_Task brief_
Out of the data below, copy every line with the string "will".

_Material supplied_
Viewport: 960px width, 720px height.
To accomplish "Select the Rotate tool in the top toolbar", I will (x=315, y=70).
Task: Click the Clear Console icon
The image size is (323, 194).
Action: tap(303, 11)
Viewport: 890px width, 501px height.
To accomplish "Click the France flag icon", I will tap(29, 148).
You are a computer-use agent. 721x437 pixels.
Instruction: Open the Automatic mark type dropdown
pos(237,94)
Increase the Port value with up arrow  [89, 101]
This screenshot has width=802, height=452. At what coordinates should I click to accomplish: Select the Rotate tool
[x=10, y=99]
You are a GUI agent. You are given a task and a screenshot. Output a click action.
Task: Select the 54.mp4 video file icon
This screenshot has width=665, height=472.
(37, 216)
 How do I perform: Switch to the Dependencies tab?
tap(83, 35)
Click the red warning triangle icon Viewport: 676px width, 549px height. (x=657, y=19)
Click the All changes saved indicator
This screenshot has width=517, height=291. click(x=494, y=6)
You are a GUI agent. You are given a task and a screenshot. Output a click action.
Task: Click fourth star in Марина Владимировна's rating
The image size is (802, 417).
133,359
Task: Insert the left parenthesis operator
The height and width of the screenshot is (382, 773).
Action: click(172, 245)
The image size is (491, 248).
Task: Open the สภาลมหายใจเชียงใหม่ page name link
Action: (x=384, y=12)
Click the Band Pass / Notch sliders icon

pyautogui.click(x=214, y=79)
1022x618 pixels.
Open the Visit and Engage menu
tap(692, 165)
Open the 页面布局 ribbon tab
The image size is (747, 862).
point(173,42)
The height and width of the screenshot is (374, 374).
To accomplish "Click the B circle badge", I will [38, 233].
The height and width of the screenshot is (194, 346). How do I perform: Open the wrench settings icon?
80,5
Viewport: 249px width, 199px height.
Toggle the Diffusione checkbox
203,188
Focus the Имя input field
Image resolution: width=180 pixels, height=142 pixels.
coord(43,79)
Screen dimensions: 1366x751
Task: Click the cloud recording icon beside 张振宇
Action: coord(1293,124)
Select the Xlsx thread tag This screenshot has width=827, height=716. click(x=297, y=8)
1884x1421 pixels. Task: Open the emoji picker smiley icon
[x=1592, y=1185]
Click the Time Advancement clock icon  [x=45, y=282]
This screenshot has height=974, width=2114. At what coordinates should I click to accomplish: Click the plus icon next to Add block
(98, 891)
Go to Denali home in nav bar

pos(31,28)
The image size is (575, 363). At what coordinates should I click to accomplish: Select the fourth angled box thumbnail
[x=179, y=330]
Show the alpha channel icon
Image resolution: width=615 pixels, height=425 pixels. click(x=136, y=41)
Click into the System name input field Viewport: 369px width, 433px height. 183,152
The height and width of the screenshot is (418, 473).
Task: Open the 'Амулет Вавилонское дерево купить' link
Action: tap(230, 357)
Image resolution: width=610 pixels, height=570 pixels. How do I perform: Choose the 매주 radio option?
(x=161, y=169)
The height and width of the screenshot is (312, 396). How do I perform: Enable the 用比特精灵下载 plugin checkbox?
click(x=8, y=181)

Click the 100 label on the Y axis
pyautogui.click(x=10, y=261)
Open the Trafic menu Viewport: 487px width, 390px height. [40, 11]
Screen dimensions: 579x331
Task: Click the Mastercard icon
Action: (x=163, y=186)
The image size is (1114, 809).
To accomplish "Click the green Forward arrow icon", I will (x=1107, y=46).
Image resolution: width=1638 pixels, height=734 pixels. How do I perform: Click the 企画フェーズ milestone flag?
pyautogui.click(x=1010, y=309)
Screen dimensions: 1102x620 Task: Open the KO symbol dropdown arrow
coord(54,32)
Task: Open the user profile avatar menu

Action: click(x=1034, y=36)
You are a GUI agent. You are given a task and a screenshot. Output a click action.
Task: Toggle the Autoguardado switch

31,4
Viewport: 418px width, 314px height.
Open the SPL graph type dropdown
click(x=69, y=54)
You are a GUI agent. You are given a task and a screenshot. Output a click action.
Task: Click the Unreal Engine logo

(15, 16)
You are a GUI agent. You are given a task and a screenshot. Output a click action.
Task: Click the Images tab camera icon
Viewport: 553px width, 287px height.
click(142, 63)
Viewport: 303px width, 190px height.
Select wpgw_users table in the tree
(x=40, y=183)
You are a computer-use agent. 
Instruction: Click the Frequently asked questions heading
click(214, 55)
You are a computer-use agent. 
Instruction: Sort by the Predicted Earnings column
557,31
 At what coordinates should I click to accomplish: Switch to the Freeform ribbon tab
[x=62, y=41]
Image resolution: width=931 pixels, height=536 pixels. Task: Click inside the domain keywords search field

_Response to this task_
To accomplish "Select the Rotate tool in the top toolbar", I will (x=315, y=70).
To accomplish "Click the France flag icon", I will tap(29, 148).
To accomplish "Click the B circle badge", I will [38, 233].
To accomplish "Click the green Forward arrow icon", I will (x=1107, y=46).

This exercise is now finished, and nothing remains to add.